Precision announced Tuesday it was terminating its all-share agreement to buy Trinidad after Ensign Energy Services Inc. revealed that 56 per cent of Trinidad shareholders supported its unsolicited all-cash offer for the company.
Precision's decision to terminate its friendly offer signals the end of a power struggle with Ensign – Canada's two largest drillers and long-time competitors – for control of heavily indebted Trinidad.
Ensign made a hostile offer for control of Trinidad in August, offering $1.68 per share in a deal valued at $947 million.
When Precision and Trinidad jointly announced a negotiated all-share deal on Oct. 5, the value of that new deal was $1 billion, slightly higher than Ensign's unsolicited bid.
But Precision's shares have fallen sharply since the beginning of October – sliding 28 per cent from $4.30 each on Oct. 5 to a low of $3.10 per share on Oct. 29. Precision's shares have since recovered slightly to $3.31 per share on Tuesday.
Still, the precipitous slide caused the value of Precision's offer to dip below Ensign's cash offer and in the end, the cash offer prevailed.
While the battle for control of Trinidad is over, Precision's announcement Tuesday sets up a potential new fight with Ensign over a $20-million break fee.
Precision said in a release that “payment of the termination fee in the amount of $20,000,000 is now due and payable to Precision in accordance with the arrangement agreement.”
Ensign declined to comment on the break fee Tuesday. The company had previously described it as a “coercive” tactic implemented to ensure Ensign's offer failed and that the break fee “benefits Precision shareholders at the expense of (Trinidad) shareholders.”
Regardless, Ensign is now “well on its way to beating out Precision,” Citi Research analyst J.B. Lowe said in a research note.

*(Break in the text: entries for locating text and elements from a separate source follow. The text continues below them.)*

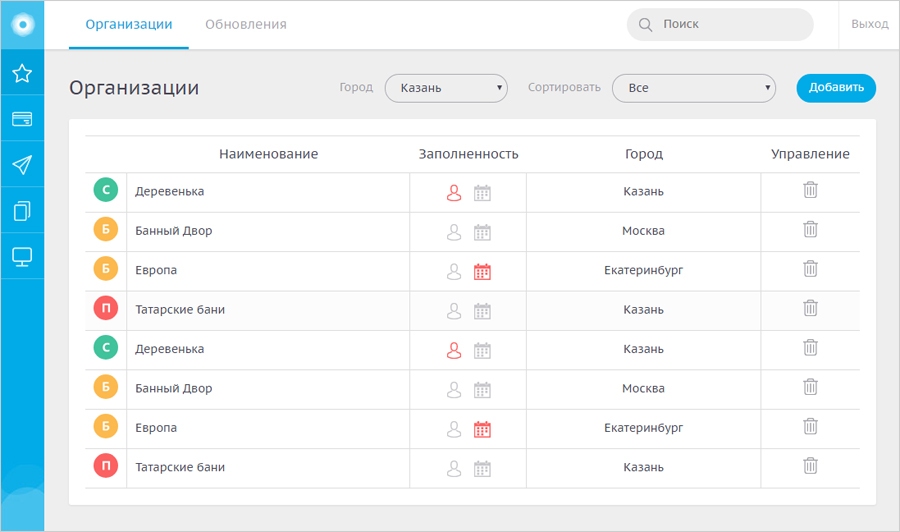Click the monitor icon in sidebar
Image resolution: width=900 pixels, height=532 pixels.
[22, 257]
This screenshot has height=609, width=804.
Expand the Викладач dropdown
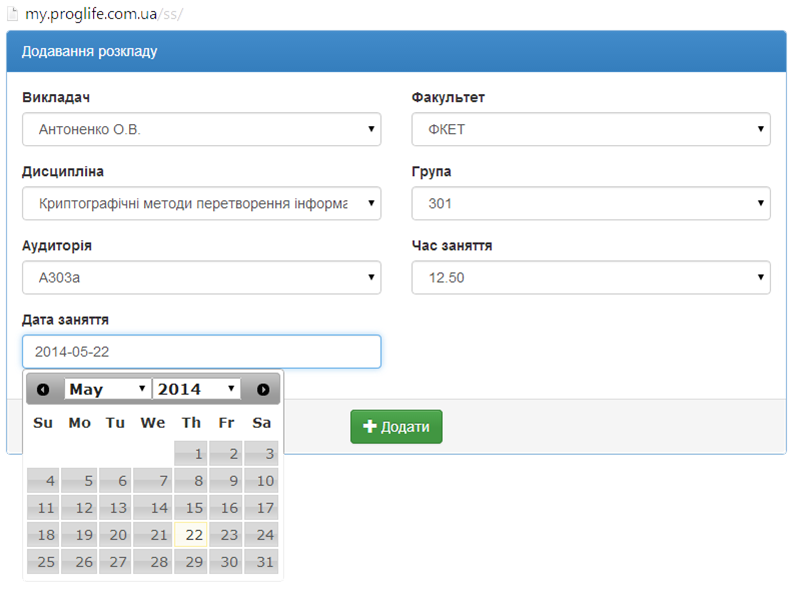coord(201,129)
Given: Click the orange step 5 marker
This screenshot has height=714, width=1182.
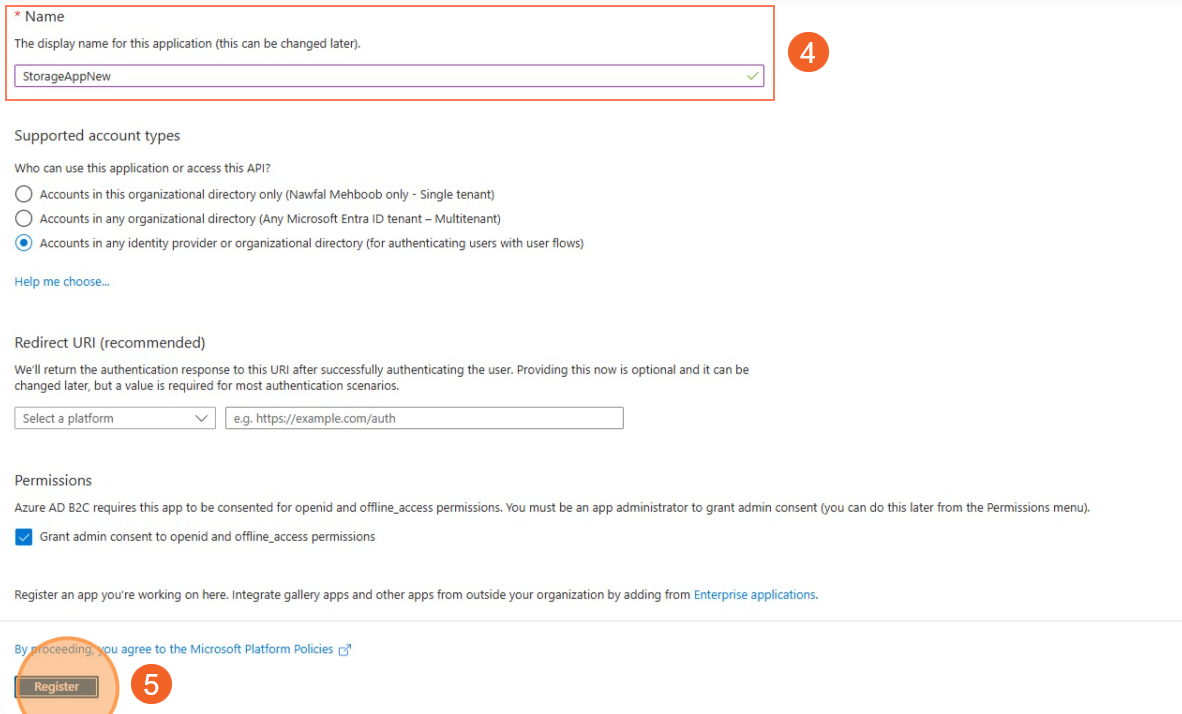Looking at the screenshot, I should 152,685.
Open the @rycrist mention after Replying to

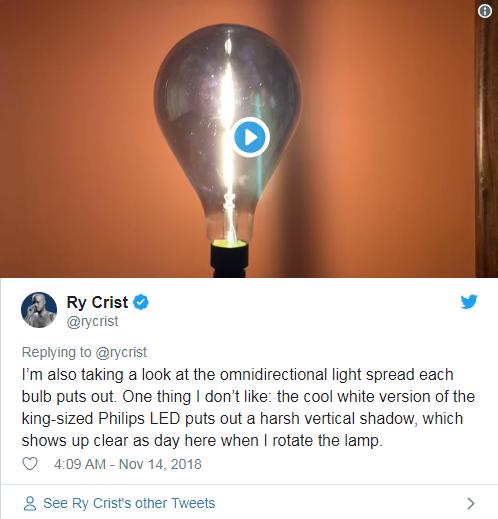click(121, 352)
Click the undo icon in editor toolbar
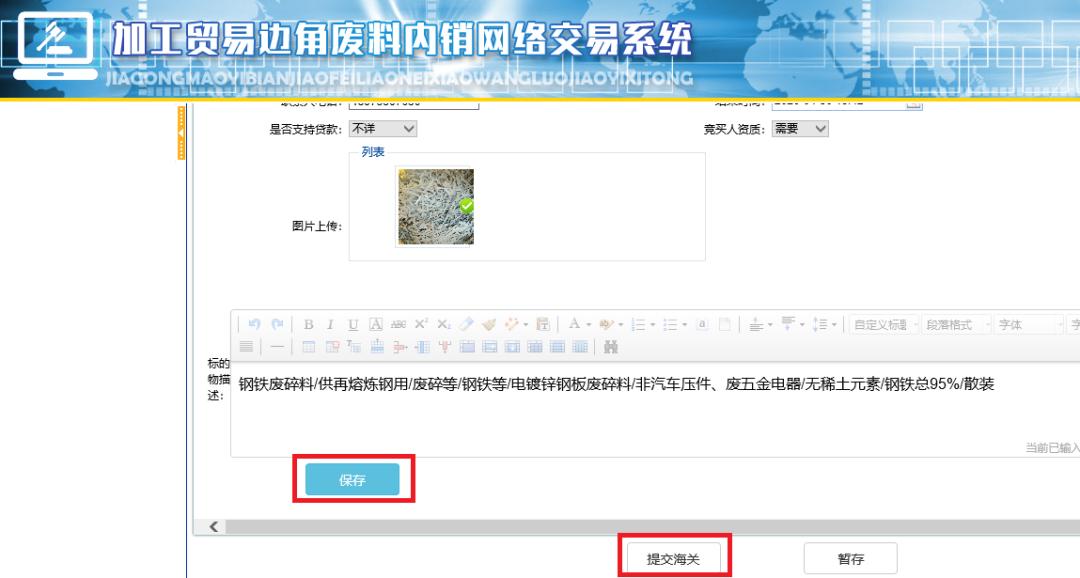 [x=254, y=324]
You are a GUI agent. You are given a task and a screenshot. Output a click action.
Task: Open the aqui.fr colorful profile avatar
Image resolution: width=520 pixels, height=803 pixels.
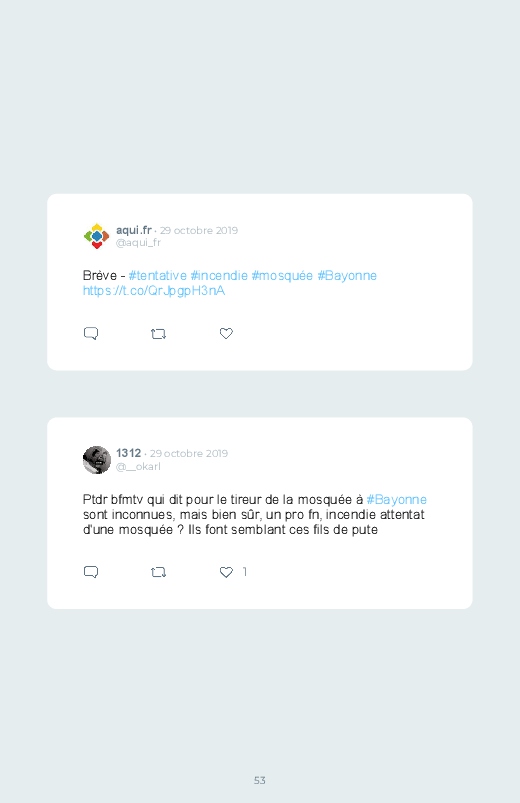click(x=96, y=236)
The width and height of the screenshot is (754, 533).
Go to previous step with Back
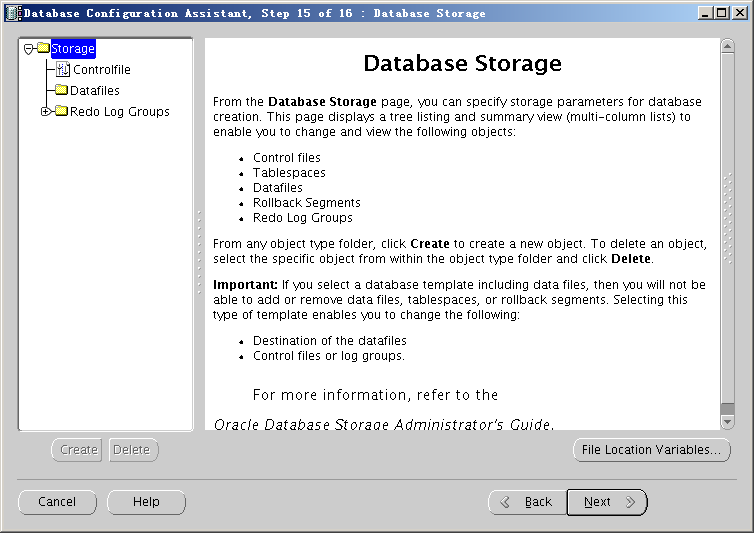click(527, 502)
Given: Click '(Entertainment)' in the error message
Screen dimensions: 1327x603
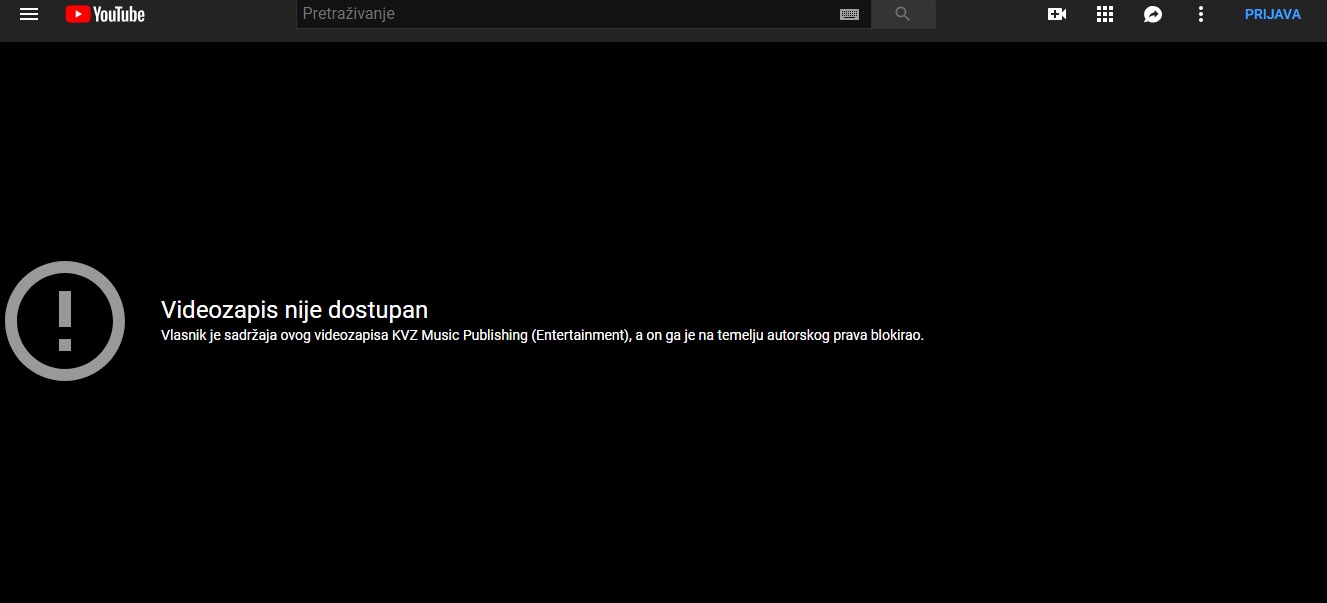Looking at the screenshot, I should coord(579,336).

He added that Ensign already owned 10 per cent of Trinidad's shares, meaning that it has two-thirds support for its offer.
While Precision may have been beaten by Ensign on the deal, the company may rebound from the 23 per cent decline in its share price since its Trinidad offer.
Lowe said that Precision shares would likely rise in the near term following the announcement because the company's stock price decline in recent months “was due to fears (Precision) would lift its bid.”
Precision did not respond to a request for comment.